Rewrite the lines of the data starting at the line containing "The image size is (1310, 687)." and ending at the line containing "(x=237, y=40)", renaming "Last Name" to "Surname" and leaving everything else unchanged.

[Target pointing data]
:::::

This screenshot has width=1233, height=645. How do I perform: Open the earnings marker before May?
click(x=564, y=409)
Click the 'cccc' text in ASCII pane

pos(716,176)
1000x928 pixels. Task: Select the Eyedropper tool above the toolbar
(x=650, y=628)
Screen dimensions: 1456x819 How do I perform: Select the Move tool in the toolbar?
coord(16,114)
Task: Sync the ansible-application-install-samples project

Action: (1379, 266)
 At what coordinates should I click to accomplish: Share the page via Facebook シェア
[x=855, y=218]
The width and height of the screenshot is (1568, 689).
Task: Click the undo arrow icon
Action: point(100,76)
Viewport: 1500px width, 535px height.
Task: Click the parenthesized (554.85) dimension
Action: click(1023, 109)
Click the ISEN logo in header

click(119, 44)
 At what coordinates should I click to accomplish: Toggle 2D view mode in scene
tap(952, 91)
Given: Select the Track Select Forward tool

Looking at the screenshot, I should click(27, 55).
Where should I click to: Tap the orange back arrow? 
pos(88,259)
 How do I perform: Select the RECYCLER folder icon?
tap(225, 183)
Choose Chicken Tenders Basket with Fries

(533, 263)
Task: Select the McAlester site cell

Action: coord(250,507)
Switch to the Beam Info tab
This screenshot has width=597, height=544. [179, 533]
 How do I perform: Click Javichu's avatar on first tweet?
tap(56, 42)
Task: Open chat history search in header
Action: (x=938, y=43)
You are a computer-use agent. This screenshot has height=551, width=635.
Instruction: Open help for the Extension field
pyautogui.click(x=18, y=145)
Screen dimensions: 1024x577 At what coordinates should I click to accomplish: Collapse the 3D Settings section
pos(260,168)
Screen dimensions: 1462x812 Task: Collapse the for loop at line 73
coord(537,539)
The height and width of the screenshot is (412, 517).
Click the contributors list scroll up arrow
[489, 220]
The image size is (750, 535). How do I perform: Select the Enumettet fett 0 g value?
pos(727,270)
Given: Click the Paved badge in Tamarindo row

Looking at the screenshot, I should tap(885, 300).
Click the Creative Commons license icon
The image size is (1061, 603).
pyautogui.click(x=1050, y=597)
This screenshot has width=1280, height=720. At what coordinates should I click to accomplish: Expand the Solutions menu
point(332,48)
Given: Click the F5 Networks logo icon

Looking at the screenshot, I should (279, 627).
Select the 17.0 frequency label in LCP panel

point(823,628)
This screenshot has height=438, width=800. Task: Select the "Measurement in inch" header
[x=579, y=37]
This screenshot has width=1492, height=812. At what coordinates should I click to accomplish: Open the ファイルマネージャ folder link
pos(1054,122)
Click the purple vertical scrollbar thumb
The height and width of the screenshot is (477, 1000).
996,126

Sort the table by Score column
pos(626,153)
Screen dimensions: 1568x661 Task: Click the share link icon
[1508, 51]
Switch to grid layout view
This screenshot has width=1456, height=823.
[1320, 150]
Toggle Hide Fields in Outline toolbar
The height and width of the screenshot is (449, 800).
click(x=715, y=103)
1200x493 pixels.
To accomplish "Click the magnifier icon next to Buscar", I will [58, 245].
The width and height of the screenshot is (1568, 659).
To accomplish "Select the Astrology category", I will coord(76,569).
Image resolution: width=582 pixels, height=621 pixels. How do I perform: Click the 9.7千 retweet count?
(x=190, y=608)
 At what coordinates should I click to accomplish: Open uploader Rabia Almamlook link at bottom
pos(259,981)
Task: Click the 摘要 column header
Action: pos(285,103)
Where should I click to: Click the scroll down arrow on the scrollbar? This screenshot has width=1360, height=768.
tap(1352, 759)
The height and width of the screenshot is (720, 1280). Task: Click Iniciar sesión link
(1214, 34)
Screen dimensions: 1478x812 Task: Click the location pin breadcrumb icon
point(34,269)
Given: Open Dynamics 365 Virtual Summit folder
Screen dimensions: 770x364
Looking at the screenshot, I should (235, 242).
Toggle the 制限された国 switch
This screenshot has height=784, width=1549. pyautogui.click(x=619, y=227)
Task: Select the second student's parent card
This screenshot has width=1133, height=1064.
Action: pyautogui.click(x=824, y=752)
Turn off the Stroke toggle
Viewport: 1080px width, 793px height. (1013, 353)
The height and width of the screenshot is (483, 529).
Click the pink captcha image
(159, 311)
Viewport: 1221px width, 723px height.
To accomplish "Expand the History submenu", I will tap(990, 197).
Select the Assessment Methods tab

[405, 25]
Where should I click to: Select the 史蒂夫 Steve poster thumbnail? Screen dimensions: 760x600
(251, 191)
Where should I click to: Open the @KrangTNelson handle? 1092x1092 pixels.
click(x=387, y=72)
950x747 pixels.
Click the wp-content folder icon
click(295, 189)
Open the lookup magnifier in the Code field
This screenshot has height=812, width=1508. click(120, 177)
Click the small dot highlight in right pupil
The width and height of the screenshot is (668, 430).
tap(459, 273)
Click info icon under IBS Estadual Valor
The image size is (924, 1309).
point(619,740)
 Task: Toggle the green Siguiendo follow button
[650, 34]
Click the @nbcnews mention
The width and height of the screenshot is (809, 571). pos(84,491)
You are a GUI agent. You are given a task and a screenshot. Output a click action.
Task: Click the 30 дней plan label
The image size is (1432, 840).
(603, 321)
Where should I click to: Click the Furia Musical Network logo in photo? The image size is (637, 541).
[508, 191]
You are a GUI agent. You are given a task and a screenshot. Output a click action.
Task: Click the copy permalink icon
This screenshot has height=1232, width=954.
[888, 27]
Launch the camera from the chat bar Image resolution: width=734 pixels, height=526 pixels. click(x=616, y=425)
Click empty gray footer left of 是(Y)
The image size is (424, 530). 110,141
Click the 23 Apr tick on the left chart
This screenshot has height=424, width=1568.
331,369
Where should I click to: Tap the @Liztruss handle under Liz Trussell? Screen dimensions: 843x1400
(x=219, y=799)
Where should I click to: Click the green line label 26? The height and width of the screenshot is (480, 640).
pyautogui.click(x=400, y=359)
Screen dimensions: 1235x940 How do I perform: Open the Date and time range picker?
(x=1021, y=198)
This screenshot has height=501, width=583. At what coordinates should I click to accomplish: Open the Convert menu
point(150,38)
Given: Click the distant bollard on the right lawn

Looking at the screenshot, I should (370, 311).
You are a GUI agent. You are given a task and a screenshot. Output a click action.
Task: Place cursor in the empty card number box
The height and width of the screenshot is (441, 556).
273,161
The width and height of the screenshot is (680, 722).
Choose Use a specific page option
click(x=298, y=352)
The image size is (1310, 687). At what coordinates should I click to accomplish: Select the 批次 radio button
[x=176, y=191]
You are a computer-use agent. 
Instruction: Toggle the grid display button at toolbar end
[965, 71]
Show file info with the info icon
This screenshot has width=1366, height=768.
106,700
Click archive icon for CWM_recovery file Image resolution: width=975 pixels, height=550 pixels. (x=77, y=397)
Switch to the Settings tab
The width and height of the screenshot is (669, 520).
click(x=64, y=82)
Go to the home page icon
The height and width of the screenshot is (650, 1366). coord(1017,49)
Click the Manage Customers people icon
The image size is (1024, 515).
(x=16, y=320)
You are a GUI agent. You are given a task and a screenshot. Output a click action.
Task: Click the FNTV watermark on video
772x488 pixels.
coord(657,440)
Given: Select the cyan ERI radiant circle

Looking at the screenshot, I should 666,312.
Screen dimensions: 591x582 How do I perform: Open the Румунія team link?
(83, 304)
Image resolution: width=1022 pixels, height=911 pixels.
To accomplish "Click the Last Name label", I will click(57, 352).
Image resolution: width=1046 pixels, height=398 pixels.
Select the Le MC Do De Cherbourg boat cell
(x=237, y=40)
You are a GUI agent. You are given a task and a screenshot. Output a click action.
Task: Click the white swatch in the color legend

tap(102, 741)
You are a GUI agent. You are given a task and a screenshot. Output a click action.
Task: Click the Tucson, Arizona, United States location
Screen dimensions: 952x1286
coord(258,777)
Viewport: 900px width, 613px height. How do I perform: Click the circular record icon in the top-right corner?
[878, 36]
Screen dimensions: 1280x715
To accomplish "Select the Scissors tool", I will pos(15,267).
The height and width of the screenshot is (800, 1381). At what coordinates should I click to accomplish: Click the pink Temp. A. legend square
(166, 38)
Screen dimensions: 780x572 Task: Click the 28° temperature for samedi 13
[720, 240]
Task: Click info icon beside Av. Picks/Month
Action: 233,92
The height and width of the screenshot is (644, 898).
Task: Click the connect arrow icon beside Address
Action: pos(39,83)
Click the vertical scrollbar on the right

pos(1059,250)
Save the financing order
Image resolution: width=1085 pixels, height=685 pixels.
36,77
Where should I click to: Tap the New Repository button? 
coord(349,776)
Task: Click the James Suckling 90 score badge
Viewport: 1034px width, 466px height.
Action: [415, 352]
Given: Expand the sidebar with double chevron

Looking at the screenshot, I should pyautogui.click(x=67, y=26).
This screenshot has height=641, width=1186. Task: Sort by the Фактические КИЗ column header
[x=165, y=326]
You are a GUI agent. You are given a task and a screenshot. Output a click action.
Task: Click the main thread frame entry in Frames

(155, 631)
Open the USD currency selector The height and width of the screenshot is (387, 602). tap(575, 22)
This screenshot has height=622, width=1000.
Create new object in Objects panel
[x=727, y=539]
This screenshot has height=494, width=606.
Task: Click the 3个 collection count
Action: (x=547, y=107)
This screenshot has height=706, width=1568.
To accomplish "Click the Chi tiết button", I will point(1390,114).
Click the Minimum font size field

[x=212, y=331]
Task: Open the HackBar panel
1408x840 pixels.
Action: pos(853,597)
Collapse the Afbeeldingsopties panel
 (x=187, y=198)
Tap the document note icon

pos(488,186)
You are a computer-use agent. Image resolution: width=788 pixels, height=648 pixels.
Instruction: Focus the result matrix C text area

:::::

> Final answer
The image size is (1310, 687). At what coordinates should I click to accomplish: Select the 批次 radio button
[x=176, y=191]
You are a computer-use agent. 
Instruction: Toggle the grid display button at toolbar end
[965, 71]
Show file info with the info icon
This screenshot has width=1366, height=768.
106,700
Click archive icon for CWM_recovery file Image resolution: width=975 pixels, height=550 pixels. (x=77, y=397)
Switch to the Settings tab
The width and height of the screenshot is (669, 520).
click(x=64, y=82)
Go to the home page icon
The height and width of the screenshot is (650, 1366). coord(1017,49)
Click the Manage Customers people icon
The image size is (1024, 515).
(x=16, y=320)
You are a GUI agent. You are given a task and a screenshot. Output a click action.
Task: Click the FNTV watermark on video
772x488 pixels.
coord(657,440)
Given: Select the cyan ERI radiant circle

Looking at the screenshot, I should 666,312.
Screen dimensions: 591x582 How do I perform: Open the Румунія team link?
(83, 304)
Image resolution: width=1022 pixels, height=911 pixels.
To accomplish "Click the Surname label", I will click(57, 352).
Image resolution: width=1046 pixels, height=398 pixels.
Select the Le MC Do De Cherbourg boat cell
(x=237, y=40)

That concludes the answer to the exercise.